== SOURCE INFORMATION ==
━━━━━━━━

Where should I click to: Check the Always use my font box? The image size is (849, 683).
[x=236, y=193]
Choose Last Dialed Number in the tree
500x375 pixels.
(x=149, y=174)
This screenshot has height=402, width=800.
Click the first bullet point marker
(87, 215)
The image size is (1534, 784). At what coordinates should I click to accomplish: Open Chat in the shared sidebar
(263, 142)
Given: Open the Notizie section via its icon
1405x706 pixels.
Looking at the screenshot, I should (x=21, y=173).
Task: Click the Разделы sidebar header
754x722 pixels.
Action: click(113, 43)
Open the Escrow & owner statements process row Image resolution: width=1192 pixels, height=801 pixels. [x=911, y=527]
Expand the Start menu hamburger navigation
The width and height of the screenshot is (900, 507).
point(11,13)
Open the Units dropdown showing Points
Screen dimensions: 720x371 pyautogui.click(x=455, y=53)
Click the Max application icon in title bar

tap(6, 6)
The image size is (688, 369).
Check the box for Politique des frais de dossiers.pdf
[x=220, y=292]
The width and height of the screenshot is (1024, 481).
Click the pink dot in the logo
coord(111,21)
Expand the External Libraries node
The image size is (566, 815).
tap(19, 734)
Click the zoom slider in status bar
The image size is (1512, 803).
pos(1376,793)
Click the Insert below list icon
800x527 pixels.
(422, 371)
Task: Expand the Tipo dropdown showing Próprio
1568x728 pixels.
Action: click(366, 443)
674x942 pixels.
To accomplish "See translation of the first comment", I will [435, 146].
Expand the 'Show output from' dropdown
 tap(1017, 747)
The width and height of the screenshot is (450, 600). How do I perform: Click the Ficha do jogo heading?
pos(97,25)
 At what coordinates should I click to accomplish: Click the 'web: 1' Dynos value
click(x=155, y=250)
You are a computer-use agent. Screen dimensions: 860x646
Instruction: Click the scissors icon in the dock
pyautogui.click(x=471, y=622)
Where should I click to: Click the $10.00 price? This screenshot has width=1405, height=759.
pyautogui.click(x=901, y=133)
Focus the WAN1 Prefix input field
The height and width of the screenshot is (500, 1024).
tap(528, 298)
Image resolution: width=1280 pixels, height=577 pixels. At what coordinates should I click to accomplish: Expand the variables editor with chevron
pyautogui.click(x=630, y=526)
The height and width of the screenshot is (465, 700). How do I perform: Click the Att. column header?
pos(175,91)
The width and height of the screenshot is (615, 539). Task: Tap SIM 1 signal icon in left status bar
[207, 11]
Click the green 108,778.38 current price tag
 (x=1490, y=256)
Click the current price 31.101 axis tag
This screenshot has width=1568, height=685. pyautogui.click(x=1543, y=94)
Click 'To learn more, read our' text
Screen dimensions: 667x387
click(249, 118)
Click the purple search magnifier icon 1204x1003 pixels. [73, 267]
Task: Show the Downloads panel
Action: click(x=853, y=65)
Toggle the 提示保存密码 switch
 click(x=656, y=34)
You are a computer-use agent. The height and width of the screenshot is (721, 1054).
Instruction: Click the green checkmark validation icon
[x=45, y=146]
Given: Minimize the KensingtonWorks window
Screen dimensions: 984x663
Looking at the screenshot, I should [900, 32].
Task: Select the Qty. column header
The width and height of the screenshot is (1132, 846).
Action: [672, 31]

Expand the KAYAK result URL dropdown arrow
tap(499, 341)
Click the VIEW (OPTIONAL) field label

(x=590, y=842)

━━━━━━━━

== BRIEF ==
All lines holding the word "computer" must be found in the listing and copied.

== SOLVED EXERCISE ==
You are a computer-use agent. Screen dimensions: 860x646
You are a computer-use agent. The height and width of the screenshot is (721, 1054).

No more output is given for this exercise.